People like me, who wish to keep an eye on hundreds of sources, on my own schedule and without worrying about whether my “social network” is feeding me everything likely to interest me, depend on it. Thus The New York Times media columnist David Carr’s lament: They are "shutting down my jam.” And as Tyler Cowen points out in his post seeking advice for a replacement reader, this could have negative implications for certain blogs and bloggers who have built important audiences via RSS.
RSS fans, then, are a devoted (and I suspect highly influential) cult—but still a cult, and Google is not in the cult business. The company says that Reader use was declining, and in any case it’s clearly more focused on the potential scale of its Google+ social network efforts.
Along with wailing and gnashing of teeth, the short-term response is a scramble for Reader cultists to find a suitable replacement. There seems to be no consensus on this yet, but to me the most promising alternative sounds like it might be Feedly.com. Certainly Feedly has been rather cunning in its response to the news, moving swiftly to explicitly position itself as the easiest place to transport a Reader account, and could be a big winner from all this if its product is solid. I’ll report back on that.

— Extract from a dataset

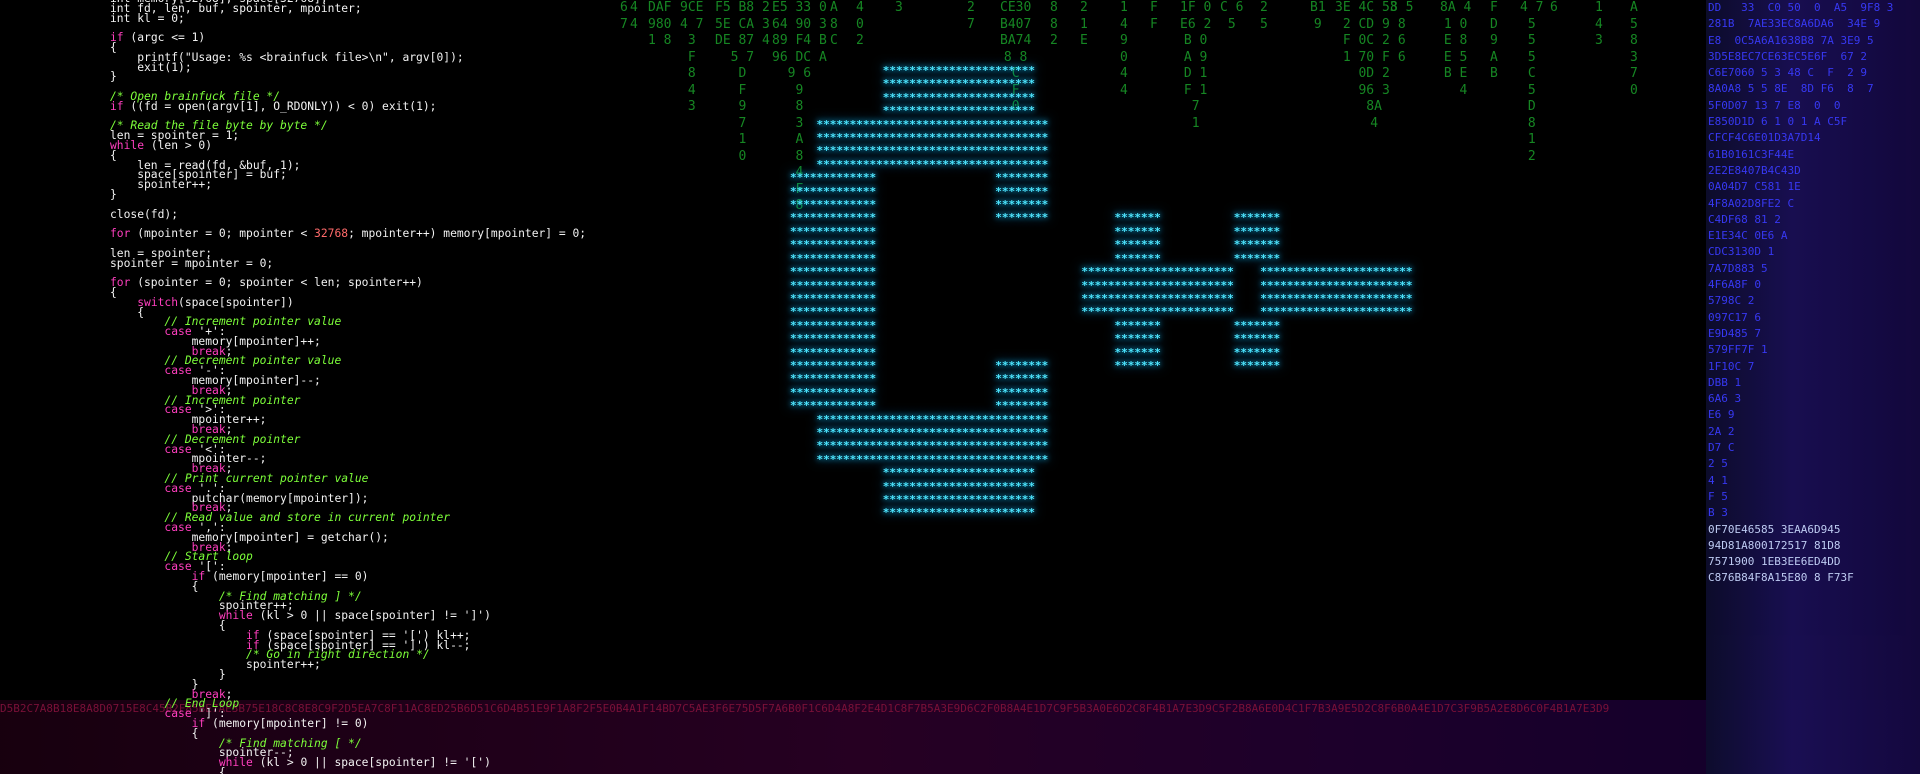  Describe the element at coordinates (1532, 82) in the screenshot. I see `rain-column: 4 7 5 5 5 C 5 D 8 1 2` at that location.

The pessimistic take on this involves recognizing a sad irony: When the Web came along, its great appeal was freeing us from a certain variety of mass-media tyranny, creating a new landscape where hardcore niche enthusiasts did not have to see their favorite content wholly dependent on huge companies that would only pursue enormous markets. But there’s an optimistic take, too. Yes, a handful of huge companies now shape Web culture in ways that might have seemed unimaginable a few years ago. But they don’t control it in the way that, say, networks controlled television in the broadcast era. Clearly there is demand for a great RSS reader. And I’m going to go along with Marco Arment’s take: Someone will meet that demand. “It may suck in the interim before great alternatives mature and become widely supported,” he writes, “but in the long run, trust me: This is excellent news.”